Exercise data:
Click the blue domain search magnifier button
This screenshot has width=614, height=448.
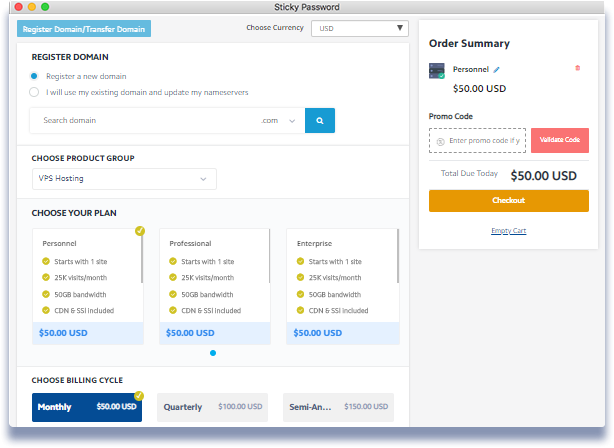click(320, 120)
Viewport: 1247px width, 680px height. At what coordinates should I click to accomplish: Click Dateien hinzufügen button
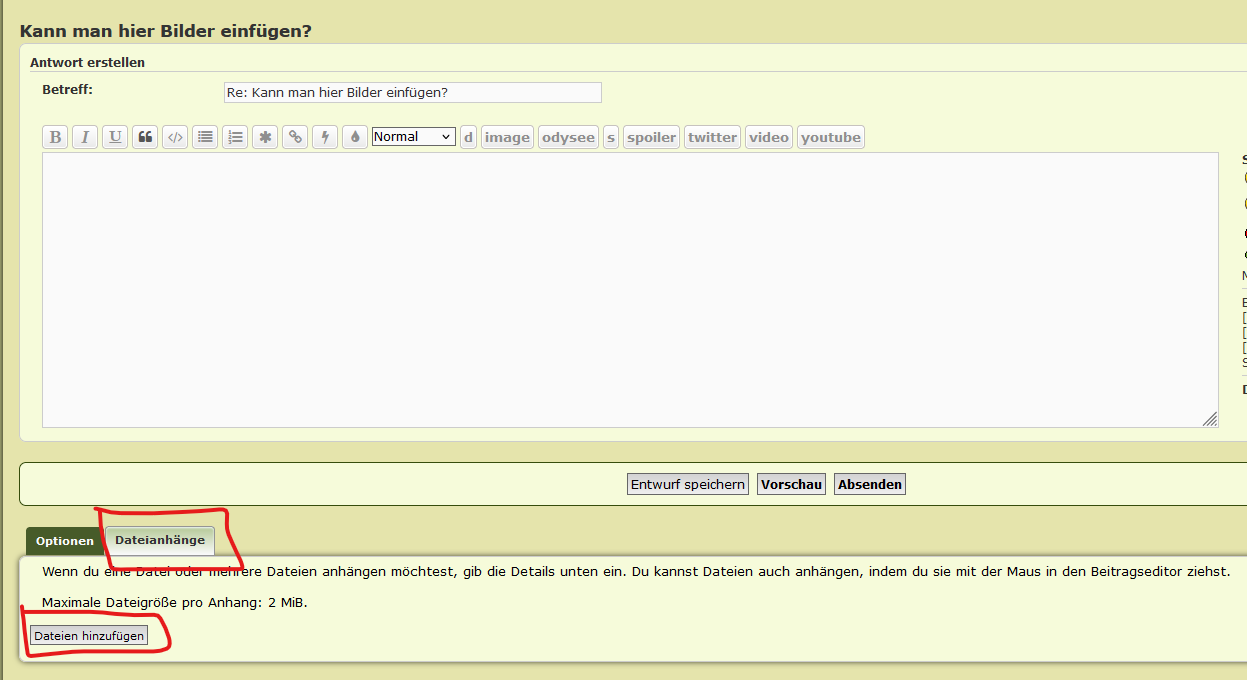(x=89, y=636)
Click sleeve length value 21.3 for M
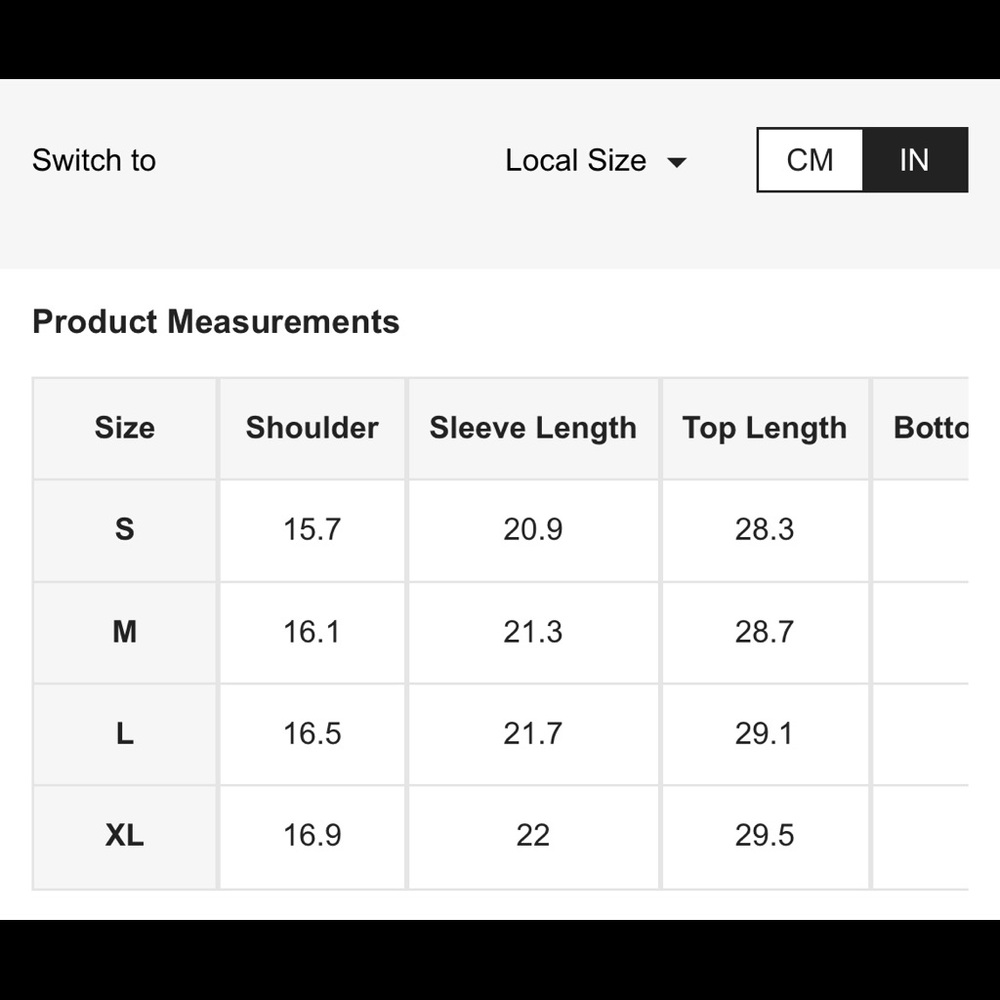The image size is (1000, 1000). [x=533, y=632]
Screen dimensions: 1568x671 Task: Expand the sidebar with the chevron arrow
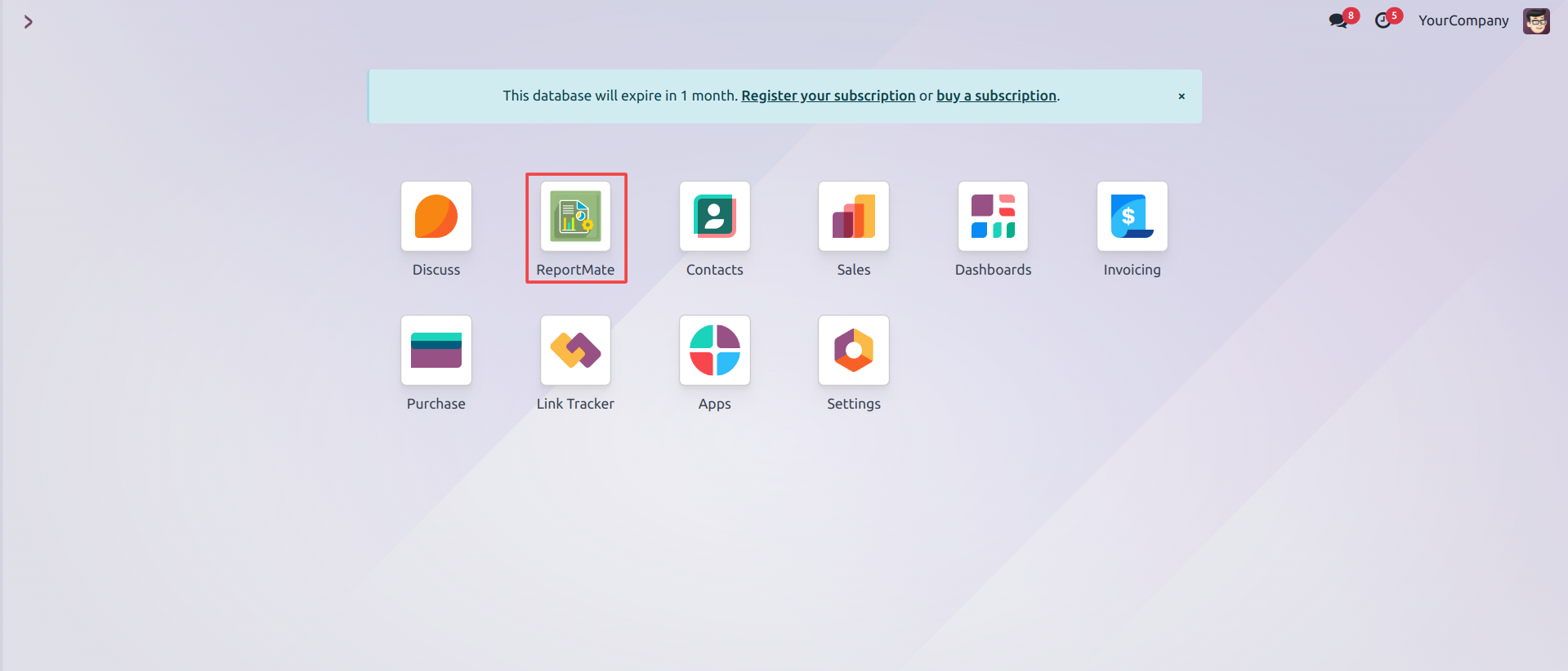28,22
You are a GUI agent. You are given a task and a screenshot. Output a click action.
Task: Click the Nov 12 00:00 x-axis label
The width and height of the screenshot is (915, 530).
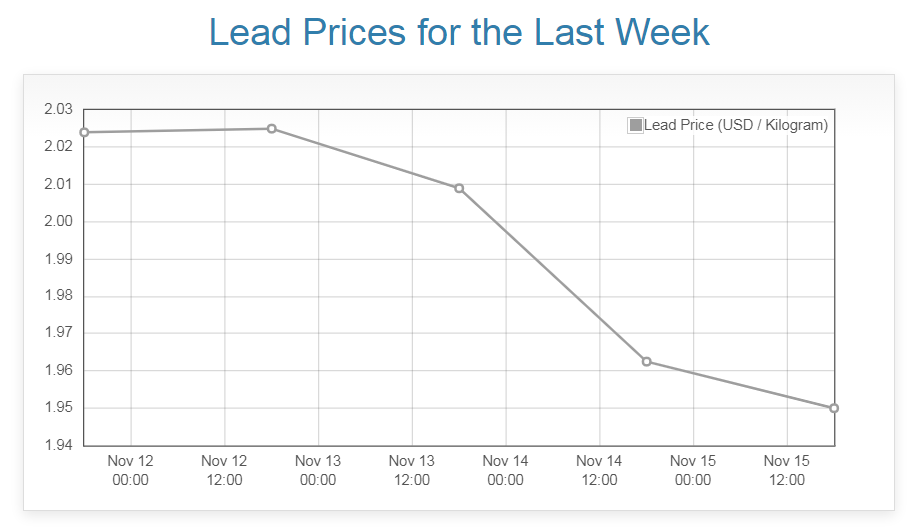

What you will do:
Skip the images and write out the rest of the listing exactly.

Worked solution:
Click the blue domain search magnifier button
This screenshot has width=614, height=448.
click(320, 120)
Viewport: 1247px width, 680px height. At what coordinates should I click to accomplish: Click Dateien hinzufügen button
(x=89, y=636)
Click sleeve length value 21.3 for M
The image size is (1000, 1000). [x=533, y=632]
Screen dimensions: 1568x671 Task: Expand the sidebar with the chevron arrow
28,22
You are a GUI agent. You are given a task and a screenshot. Output a click action.
Task: Click the Nov 12 00:00 x-axis label
The width and height of the screenshot is (915, 530).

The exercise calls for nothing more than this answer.